*** SUPPLIED DATA Section Begins ***

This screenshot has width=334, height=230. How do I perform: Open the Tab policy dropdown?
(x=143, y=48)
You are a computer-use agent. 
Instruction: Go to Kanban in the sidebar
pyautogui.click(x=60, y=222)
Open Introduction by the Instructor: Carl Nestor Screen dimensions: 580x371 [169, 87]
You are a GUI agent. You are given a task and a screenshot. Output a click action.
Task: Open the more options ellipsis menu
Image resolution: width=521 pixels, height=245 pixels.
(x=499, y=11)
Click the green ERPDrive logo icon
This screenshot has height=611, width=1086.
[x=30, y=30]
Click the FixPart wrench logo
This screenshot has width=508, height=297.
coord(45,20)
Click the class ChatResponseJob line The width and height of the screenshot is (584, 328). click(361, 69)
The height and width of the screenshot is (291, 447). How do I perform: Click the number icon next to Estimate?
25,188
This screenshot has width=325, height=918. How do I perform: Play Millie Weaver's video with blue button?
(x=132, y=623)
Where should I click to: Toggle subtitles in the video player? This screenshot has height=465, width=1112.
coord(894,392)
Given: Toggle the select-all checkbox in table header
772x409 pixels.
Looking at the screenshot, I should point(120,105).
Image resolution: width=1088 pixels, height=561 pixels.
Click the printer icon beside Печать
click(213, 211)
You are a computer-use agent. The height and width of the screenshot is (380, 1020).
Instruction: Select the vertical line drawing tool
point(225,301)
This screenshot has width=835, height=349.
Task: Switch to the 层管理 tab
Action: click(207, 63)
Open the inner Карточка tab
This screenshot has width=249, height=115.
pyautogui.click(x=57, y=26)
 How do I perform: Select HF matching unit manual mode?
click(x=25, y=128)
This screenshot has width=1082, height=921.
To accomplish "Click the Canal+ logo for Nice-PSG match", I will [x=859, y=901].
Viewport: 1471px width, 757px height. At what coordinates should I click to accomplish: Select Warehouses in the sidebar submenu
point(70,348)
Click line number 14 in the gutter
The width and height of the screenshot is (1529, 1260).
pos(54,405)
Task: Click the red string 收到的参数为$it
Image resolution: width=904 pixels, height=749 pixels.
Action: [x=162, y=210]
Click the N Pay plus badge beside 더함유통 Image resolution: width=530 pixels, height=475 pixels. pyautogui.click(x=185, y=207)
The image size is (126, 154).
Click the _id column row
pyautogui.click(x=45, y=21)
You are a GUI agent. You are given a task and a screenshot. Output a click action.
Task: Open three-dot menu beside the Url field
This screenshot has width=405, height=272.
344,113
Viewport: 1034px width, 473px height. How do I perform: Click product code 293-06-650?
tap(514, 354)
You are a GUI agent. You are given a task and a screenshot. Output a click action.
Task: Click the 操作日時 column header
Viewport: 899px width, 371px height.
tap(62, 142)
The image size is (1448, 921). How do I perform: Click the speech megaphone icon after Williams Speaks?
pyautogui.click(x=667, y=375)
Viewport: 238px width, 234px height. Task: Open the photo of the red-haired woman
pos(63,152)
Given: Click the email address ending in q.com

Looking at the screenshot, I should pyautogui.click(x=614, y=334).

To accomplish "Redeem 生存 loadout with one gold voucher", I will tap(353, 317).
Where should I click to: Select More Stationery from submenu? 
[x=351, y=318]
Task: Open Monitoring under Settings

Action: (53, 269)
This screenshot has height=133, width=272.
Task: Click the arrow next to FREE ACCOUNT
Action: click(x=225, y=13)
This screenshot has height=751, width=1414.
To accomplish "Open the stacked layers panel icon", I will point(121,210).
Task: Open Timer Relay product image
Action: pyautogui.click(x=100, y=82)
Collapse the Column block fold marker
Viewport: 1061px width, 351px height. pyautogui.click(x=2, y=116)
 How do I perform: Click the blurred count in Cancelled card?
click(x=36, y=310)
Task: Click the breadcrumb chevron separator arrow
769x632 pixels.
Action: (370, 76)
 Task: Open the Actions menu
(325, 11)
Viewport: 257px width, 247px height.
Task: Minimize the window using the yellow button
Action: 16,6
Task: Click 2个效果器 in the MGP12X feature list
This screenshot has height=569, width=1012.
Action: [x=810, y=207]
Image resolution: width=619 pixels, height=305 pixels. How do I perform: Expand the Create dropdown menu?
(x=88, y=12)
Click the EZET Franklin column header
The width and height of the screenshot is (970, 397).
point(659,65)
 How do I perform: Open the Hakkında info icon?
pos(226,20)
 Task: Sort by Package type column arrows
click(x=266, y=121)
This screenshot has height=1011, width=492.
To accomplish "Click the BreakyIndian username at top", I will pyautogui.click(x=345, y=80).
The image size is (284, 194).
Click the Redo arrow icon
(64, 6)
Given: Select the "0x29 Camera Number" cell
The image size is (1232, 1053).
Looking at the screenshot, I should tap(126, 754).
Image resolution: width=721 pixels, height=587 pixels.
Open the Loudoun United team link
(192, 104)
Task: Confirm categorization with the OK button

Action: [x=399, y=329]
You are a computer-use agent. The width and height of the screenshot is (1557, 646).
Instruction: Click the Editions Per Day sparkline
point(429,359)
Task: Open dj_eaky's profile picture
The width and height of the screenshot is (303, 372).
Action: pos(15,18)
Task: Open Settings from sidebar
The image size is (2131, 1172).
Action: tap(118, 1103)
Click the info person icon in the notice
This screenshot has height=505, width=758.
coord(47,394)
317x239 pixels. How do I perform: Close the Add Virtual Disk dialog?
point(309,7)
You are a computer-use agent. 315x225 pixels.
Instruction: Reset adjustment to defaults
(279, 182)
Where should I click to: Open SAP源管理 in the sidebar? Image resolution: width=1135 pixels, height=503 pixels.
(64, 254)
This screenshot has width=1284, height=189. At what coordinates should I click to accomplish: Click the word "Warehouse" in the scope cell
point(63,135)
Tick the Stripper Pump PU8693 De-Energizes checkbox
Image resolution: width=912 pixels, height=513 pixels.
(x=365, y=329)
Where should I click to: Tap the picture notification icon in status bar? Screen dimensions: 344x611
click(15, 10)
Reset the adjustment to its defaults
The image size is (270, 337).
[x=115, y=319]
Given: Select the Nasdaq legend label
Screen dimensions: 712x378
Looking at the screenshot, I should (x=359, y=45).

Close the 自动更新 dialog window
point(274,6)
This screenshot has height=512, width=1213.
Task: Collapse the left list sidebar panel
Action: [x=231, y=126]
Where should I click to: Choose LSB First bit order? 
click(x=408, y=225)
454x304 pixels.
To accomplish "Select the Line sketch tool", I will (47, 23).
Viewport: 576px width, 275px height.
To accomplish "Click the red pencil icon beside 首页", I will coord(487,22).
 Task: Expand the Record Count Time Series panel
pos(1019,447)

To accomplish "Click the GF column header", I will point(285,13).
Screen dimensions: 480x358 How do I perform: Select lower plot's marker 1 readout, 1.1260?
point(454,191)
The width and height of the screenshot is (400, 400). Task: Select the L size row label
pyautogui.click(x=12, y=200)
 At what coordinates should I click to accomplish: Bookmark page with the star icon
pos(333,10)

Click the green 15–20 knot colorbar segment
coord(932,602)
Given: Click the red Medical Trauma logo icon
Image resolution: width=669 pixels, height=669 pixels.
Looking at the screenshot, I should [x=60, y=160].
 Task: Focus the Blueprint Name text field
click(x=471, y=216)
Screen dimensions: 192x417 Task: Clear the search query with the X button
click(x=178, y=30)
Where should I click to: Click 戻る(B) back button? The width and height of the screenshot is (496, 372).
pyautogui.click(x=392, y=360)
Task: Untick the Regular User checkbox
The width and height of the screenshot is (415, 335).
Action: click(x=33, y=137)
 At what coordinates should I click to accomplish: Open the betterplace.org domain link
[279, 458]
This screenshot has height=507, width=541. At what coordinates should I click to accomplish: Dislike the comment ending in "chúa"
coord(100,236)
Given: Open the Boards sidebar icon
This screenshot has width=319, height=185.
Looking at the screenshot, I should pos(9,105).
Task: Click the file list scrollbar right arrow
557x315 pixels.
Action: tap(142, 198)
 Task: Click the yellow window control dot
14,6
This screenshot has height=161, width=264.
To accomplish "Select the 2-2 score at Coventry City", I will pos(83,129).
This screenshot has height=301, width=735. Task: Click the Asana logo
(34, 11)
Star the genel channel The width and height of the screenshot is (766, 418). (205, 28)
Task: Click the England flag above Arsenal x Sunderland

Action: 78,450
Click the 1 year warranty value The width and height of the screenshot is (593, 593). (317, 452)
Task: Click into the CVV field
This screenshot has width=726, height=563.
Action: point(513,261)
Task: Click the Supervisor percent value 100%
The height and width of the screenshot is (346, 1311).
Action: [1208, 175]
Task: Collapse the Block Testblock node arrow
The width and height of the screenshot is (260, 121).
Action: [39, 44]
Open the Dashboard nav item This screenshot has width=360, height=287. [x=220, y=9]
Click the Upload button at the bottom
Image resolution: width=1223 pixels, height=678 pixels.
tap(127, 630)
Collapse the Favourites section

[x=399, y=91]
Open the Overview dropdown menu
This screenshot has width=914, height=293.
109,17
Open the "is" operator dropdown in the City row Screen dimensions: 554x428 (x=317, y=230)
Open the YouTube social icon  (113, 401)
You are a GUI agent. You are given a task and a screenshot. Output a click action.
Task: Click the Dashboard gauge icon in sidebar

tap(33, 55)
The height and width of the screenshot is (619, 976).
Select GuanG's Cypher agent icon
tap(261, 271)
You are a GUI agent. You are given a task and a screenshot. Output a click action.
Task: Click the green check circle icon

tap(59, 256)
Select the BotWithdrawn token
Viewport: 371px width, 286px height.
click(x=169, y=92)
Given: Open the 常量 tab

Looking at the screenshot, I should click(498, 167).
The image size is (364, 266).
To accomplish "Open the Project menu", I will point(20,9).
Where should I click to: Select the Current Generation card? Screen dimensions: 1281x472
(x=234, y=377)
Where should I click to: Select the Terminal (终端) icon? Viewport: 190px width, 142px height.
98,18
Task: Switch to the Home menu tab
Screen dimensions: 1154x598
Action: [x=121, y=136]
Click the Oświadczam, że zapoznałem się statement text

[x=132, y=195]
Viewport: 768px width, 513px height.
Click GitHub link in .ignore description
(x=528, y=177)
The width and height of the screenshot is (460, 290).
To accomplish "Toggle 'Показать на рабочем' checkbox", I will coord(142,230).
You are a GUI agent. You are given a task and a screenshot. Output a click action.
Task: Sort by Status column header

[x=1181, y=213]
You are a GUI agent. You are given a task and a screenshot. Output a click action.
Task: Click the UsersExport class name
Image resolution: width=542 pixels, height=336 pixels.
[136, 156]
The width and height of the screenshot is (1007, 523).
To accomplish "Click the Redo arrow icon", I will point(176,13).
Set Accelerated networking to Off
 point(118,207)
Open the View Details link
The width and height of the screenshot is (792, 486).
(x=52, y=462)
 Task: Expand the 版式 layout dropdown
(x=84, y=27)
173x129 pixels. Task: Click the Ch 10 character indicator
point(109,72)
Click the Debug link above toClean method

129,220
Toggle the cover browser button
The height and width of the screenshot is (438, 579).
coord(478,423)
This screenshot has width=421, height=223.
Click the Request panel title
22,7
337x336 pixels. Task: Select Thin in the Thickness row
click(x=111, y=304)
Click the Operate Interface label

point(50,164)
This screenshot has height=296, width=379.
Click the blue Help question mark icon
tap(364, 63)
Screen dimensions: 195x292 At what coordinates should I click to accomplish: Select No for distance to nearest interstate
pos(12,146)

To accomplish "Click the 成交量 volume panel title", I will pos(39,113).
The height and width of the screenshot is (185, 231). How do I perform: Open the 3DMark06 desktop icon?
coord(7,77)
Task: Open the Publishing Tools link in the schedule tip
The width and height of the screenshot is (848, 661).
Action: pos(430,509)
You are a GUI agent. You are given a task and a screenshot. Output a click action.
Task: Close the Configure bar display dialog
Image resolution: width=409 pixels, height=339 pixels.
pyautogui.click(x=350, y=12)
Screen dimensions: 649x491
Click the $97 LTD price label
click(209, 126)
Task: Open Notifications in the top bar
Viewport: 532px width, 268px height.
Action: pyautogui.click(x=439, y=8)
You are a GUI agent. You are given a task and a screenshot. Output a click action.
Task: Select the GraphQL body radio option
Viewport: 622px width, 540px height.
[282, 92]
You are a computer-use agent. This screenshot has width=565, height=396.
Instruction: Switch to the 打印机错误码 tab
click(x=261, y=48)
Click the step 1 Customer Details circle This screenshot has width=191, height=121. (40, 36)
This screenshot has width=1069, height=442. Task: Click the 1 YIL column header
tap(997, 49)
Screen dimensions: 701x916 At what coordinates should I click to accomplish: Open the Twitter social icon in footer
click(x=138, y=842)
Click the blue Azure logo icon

*** SUPPLIED DATA Section Ends ***

- **YOUR ASSIGNMENT**: Lines containing the word "computer": copy every one of them from the records above.

- **ANSWER TO THE PROBLEM**:
You are a computer-use agent. 
You are a computer-use agent. The height and width of the screenshot is (380, 1020).
You are a computer-use agent. The width and height of the screenshot is (1557, 646).
You are a computer-use agent. 315x225 pixels.
You are a computer-use agent. This screenshot has width=565, height=396.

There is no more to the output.